Part of her appeal was her honesty, which extended to her battle with cancer. He has spoken about it publicly, saying his pain sometimes shot “from three to eleven” during recordings.
“With his cerebral allure and aura of silent and impartial authority, he embodies ideals that feel endangered: the pursuit of knowledge and the inherent value of facts,” Alexandra Alter wrote in a profile this year. And his honesty included flashes of restrained disappointment when contestants missed an easy question. His tone, he once told New York magazine, attempted to convey, “How can you not understand this? This is not rocket science.”
Yet, many candidates adored him. Some were moved to tears when they met him. In an episode that aired last week, one contestant – an Indian immigrant named Burt Thakur – said he learned to speak English by watching Trebek as a child, sitting in his grandfather’s lap.

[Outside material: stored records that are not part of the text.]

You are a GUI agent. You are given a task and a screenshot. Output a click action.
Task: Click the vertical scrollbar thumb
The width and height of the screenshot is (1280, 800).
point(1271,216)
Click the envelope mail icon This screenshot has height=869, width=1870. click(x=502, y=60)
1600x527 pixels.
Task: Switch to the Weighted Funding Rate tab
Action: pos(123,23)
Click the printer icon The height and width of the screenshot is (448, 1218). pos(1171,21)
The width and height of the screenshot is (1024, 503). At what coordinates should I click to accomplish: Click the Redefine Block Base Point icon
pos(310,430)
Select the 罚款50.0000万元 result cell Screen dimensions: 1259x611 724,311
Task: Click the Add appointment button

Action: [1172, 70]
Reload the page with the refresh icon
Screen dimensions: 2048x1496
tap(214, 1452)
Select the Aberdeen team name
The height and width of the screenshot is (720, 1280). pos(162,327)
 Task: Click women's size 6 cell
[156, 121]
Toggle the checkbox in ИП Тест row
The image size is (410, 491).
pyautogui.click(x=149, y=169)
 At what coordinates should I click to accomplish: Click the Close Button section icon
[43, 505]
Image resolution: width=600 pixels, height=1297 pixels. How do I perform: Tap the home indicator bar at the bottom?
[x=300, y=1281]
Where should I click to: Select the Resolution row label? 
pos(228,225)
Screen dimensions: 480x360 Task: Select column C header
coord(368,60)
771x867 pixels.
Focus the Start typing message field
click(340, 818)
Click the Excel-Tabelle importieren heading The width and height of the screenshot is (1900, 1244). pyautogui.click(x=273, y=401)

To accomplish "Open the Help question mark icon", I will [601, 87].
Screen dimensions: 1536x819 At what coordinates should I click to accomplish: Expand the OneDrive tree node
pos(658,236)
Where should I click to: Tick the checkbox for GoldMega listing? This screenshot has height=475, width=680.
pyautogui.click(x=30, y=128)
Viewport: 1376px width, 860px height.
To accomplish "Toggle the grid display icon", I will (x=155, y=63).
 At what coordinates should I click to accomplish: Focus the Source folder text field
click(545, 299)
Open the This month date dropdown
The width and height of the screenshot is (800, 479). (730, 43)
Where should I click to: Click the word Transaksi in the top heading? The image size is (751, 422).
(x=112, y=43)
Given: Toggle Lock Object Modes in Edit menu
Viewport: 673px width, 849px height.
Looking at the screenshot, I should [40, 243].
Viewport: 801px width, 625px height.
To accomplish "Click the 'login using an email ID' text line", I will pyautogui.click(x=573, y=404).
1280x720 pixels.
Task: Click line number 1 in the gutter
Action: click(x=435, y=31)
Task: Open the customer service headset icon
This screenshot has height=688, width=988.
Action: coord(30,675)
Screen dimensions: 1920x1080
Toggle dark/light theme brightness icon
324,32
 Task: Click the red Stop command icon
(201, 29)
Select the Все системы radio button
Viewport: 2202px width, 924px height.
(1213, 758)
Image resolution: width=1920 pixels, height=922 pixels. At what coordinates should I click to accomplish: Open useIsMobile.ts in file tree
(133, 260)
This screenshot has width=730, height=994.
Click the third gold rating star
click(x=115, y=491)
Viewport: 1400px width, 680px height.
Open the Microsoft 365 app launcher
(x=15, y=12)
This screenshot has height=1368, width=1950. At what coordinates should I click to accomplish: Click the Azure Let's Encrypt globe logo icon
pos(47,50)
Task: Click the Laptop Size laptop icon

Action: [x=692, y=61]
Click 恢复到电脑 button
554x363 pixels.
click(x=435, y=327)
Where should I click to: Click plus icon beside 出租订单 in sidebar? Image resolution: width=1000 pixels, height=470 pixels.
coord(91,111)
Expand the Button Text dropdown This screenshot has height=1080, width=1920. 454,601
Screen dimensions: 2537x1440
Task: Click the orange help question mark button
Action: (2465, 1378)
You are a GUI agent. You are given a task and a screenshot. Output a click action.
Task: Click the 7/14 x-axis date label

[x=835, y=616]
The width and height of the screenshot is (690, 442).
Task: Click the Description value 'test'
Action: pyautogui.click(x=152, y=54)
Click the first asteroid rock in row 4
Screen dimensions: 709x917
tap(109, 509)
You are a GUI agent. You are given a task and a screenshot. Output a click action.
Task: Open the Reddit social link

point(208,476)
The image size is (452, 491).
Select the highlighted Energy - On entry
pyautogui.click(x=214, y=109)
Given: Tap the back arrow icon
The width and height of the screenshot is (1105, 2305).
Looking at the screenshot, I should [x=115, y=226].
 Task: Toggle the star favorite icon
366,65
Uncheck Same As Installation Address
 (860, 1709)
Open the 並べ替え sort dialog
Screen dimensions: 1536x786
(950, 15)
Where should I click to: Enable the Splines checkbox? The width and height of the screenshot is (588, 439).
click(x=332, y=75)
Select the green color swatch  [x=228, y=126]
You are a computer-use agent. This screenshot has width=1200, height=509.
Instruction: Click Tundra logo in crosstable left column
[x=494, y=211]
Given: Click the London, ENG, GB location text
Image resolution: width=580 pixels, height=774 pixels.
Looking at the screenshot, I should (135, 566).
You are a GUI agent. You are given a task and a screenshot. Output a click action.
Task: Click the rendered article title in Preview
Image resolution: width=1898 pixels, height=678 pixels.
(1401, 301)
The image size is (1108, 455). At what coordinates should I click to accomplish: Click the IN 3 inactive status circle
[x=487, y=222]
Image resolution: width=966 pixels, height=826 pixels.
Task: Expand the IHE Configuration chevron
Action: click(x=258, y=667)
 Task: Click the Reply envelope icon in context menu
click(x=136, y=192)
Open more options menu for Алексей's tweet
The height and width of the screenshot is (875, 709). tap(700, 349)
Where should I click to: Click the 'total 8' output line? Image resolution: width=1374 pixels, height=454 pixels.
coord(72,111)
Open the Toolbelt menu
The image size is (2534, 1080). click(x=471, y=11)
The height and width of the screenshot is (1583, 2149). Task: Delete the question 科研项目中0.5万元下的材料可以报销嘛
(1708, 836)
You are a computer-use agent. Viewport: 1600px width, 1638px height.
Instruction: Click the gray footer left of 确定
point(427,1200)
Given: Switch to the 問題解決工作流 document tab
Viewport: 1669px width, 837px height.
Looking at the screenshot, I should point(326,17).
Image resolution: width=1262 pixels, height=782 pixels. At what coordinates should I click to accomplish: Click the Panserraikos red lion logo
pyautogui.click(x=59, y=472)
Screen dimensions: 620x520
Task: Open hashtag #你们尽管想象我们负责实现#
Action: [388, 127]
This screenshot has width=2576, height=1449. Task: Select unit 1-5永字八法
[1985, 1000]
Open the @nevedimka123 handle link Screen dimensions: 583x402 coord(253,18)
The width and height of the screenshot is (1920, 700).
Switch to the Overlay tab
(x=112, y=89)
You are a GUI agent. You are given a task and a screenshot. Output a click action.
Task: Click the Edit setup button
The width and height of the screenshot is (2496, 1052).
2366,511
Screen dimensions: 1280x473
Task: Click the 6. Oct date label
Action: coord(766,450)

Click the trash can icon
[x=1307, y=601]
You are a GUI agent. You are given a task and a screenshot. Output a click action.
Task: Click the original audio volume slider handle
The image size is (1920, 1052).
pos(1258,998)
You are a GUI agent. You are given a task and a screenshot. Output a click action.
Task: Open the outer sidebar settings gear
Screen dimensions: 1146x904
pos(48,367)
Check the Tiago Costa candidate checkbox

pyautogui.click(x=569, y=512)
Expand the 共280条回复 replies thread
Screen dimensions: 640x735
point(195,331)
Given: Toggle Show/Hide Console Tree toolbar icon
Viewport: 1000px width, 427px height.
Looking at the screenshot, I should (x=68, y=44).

The episodes of the Trebek-hosted show will air until December 25.
PLAY, WATCH, EAT, LISTEN
What to cook
This gratin is a new way to use roasted cauliflower. Tomato sauce, sautéed red onions and goat cheese, it’s delicious.
Every year, millions of pilgrims descend on the central Iraqi city of Karbala to commemorate the religious holiday of Arbaeen. Take a tour of last year’s festivities.
Friday’s spelling pangram was conditioning. Today’s puzzle is above – or you can play it online if you have a Games membership.
Here are today’s mini-crosswords and a hint: the browser window (three letters).
Thanks for spending part of your morning with The Times. See you tomorrow. – David
One correction: Friday’s bulletin incorrectly stated that the number of votes cast in Georgia was three million; it was almost five million.
PS from The Onion: “The media condemn Biden for the baseless claim that the nation will come together after the elections are over.”